# About this task:
Go over the entries below line by line, copying each one that contains the word "computer".

# Provided entries:
-----

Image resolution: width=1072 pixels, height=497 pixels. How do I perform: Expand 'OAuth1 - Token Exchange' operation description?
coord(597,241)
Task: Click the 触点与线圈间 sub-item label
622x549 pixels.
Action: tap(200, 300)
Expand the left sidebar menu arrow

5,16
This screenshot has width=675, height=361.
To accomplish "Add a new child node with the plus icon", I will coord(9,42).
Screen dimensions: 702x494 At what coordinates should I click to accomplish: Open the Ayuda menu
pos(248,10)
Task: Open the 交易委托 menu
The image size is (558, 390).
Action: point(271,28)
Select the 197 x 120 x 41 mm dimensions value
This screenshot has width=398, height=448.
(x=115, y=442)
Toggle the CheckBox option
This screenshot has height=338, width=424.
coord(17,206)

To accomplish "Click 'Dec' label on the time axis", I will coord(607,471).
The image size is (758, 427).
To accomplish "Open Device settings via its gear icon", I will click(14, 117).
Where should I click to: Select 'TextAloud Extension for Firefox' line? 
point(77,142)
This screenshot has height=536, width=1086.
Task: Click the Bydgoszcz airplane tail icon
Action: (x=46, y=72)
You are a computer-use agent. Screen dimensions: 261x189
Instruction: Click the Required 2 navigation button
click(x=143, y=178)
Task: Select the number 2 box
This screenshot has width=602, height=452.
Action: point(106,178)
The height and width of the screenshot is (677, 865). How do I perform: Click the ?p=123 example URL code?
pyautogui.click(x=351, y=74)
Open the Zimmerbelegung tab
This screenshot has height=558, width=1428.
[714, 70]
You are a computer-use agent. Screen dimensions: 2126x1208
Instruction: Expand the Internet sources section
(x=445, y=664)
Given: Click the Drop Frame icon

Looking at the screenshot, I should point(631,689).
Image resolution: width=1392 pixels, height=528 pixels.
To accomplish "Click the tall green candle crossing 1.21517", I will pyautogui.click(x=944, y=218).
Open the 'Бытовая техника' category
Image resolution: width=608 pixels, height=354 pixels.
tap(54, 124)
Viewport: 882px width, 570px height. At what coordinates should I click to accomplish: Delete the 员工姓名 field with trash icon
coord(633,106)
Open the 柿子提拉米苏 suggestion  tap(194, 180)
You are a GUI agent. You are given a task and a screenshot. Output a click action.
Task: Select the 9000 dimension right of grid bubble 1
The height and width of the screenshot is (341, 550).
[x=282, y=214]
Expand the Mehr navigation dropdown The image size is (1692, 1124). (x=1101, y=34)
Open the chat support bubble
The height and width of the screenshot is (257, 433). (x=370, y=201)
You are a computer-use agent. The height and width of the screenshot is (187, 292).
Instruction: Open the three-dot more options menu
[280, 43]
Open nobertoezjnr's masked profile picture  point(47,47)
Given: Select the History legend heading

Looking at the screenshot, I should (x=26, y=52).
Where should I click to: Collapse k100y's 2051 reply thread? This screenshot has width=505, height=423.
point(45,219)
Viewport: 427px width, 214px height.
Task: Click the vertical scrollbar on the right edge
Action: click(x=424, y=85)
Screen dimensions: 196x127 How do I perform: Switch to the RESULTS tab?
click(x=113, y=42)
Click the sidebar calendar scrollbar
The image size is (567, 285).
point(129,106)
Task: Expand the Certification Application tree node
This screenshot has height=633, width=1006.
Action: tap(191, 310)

-----

# Output below:
You are a computer-use agent. Screen dimensions: 261x189
You are a computer-use agent. Screen dimensions: 2126x1208
You are a computer-use agent. The height and width of the screenshot is (187, 292).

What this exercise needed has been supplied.